Вечером был скромный семейный ужин всего на двести человек, посвящённый приезду главы семейства, так что были только близкие родственники, из тех, кто жил во дворце или смог приехать в Гвадалахару из ближних поместий.

Тихо играли музыканты, не мешая господам есть и пить, поскольку вскоре после того, как они насытятся, настанет черёд и танцев, а во главе стола сидел сам сеньор Иньиго, по разные руки от которого сидели: его наследник — дон Диего и епископ Сигуэнсы — его преосвященство Фернандо де Лухан.

Отставив серебряный кубок с вином, дон Иньиго повернулся к пожилому священнику, пользующемуся огромным авторитетом не только в своей епархии.

— Фернандо, я хотел услышать твоё мнение о нём, — тихо сказал он.

— Так и думал, что меня позвали на ужин не только из уважения к моим сединам, — мягко улыбнулся сухонький епископ.

— Скорее уж твоей лысине Фернандо, — оба были давно знакомы, так что общались накоротке, когда их никто не мог услышать, — одно другому не мешает.

— Согласен, — епископ отщипнул от лежащей пред ним на серебряном блюде курицы кусочек и отправил его в рот, прежде чем ответить.

— Фернандо не томи, — Иньиго был настроен решительно, поэтому поторопил друга.

— Я писал и советовался с архиепископом Толедо, а также в Рим, — тихо ответил тот, — о столь необычном ребёнке.

— И? — дон Иньиго заволновался, поскольку ответ от примаса Кастилии, а уж тем более Рима, мог принести в его семью множество проблем, если бы они были против его внука. И тут глава дома боялся не за этого уродца, а за свой род, поскольку пятно внука сразу становилось пятном и для всех Мендосы.

— Иньиго, он в два года самостоятельно изучает латынь, — голос епископа стал очень серьёзным, — читает Библию!

— Ну я не вижу для него другого пути, кроме как стать служителем церкви, — ответил Иньиго, — мы не найдём ему невесты с такой внешностью, не говоря уже о том, чтобы он мог стать военным.

— Бог любит всех своих чад, вне зависимости от того, какой они внешности, — перекрестился епископ, — а этот ребёнок явно отмечен Его благодатью, если с самого рождения не разлучается с символом Его.

— Но он просит дать ему учителя для изучения еврейского, арабского! — изумился дон Иньиго, — нет ли тут ереси?

— Арамейского, — уточнил епископ, — это древний язык, на котором писались все Священные тексты.

— Ладно, — не сдавался дон Иньиго, — но арабский?

— Я тоже поинтересовался об этом в Риме, но мне ответили, что вреда в этом никакого нет, особенно если он станет потом проповедовать среди неверных и на их языке это будет сделать гораздо проще мой друг, — тихо ответил епископ, — более того, мне пообещали, что кардинал Хуан де Торквемада который сейчас из Оренса направляется в Рим, посетит нас и поговорит с этим ребёнком. Рим заинтересовал мальчик, который с таких лет проявляет большую тягу к богу.

— Мы конечно же примем его преосвященство самым достойным образом, — удивлённо покачал головой дон Иньиго, — кто бы знал, что внук будет удостоен подобной чести.

— Церкви всегда нужны умные и духовно развитые люди, — епископ снова стал серьёзным, — особенно из рода Мендоса.

— Мы удвоим пожертвование вашей епархии в этом году ваше преосвященство, — не колеблясь ответил дон Иньиго, — ведь не заметить ваши усилия в том, чтобы ребёнка не считали «выродком Сатаны», как о нём болтают везде, мы не можем.
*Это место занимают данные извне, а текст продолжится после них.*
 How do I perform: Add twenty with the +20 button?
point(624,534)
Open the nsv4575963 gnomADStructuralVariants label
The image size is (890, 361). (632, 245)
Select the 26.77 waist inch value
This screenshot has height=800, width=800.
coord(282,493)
— Давайте лучше утроим пожертвование, — улыбнулся епископ, — третья часть которого будет передана лично мне.

— А взамен? — глава дома Мендоса заинтересованно посмотрел на священника, поскольку это уже были весьма приличные деньги.

— Взамен я приложу все свои силы на то, чтобы в архиепархии Толедо, а главное в Риме, считали ребёнка — маленьким чудом.

— Согласен — это звучит много лучше, чем «выродок Сатаны», — улыбнулся дон Иньиго, — можете не сомневаться ваше преосвященство в моей благодарности.

— Благодарю Диего, я знал, что мы всегда можем договориться, — улыбнулся епископ и снова вернулся к своей курице.

* * *

Гвадалахарский дворец Мендоса видел многих знатных гостей, но посещения его кардинал-священниками были всё же редкостью, тем более что этого гостя прислали к ним не просто так и это все понимали. Свита кардинала Торквемады была небольшой, всего десять человек, так что без трудов уместилась в одних из гостевых покоев, которые ему выделили. Слуги тут же понесли воду и еду, чтобы его преосвященство отдохнул и смысл с себя дорожную пыль, а вечером в честь его прибытия к ужину были приглашены все знатные люди города, поскольку благословение кардинала хотелось получить многим. Слухи о его прибытии, а также о том, к кому он едет, конечно же давно облетели город. Кто-то судачил о том, что отродье Сатаны давно пора отправить обратно в ад, откуда он появился, но всё больше появлялось голосов за то, что внешнее уродство ещё не признак ереси. Ведь всем известно, что ребёнок ходит в церковь наравне со взрослыми, пусть и не своими ногами.

— Ваше преосвященство* — это честь для нас, — к отдохнувшему кардиналу попросился Диего, чтобы узнать, как вообще священник настроен по отношению к его семье.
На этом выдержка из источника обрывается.